Krieg und Spionage! Schon 1914 gerät S.J. in den Verdacht, russischer Spion zu sein. Auf der Rückfahrt von Sylt nach Berlin wird er in Husum verhaftet und die Szene ist auch ein Thema seines Kriegstagebuches, sie liest sich so:
„… Rechts ein Bajonett, links ein Bajonett. „Halt! Wer sind Sie? Was sind Sie? Woher kommen Sie? Wohin wollen Sie? Haben Sie einen Ausweis?“ „Ja, eine Visitenkarte!“ „Das ist kein Ausweis.“ „Sonst habe ich nichts.“ „Dann müssen wir Sie verhaften.“ „Weshalb?“ „Uns ist befohlen… russische Spione…“ „Halten Sie jeden Deutschen, der an der See ein bißchen verbrannt ist, für einen russischen Spion?“ „Man weiß ja nicht… in den Zeiten…“ „Aber glauben Sie, daß russische Spione so berlinisch reden wie ick, Ihr Jefangna?“ „Gott, Schufte gibt es überall, und schließlich kann sich Russland auch Berliner kaufen.“
In einem Gasthof in Husum wird der Herausgeber der „Schaubühne“ verhört und wieder freigelassen. „Krieg: das hat man im Frieden so hingesagt. Wahrscheinlich hat Keiner eine deutliche Vorstellung damit verbunden. Die ist erst allmählich zu gewinnen. Wie man mich jetzt für einen lästigen Ausländer nimmt und herumstößt, das ist gewiss ein Kinderspiel gegen die Leiden Unzähliger und auch an sich ein Nichts; aber es trägt durchaus nicht dazu bei, meine Kriegsbegeisterung zu erhöhen.“
Der Krieg bringt Veränderungen und als ihm ein Leser vorschlägt, nun auch den Namen zu ändern, lehnt S.J. zunächst ab. Aber man soll niemals nie sagen, am 4. April 1918 wird die Schaubühne, die sich seit 1913 für wirtschaftliche und politische Themen geöffnet hatte, in „Die Weltbühne“ umbenannt.
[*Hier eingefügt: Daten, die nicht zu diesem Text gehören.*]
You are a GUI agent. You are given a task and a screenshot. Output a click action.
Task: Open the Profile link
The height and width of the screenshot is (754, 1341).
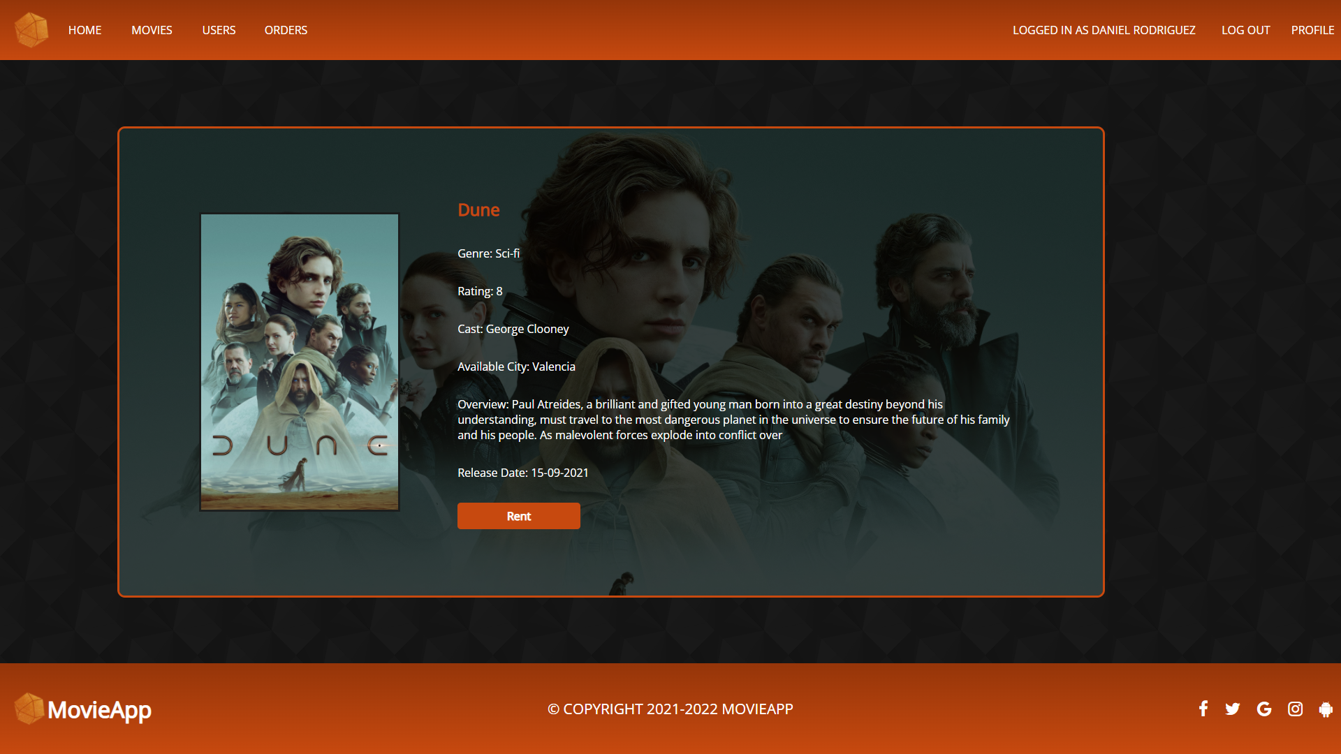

Zur Namensänderung ein Gedicht von Theobald Tiger:
Auf die Weltbühne
Mein gutes Blatt! Wie hast du dich verändert! Den Musentempel schließt du beinah zu; Mit Politik, Kunst, Wirtschaft dich bebändert, So geht dein Vorhang auf: auch du, mein Kind, auch du? Du willst dich gleichfalls in den Strudel stürzen? Randstaaten, Westfront? die Veränderungswahl? Nur eines kann mir meinen Kummer würzen: Es war einmal…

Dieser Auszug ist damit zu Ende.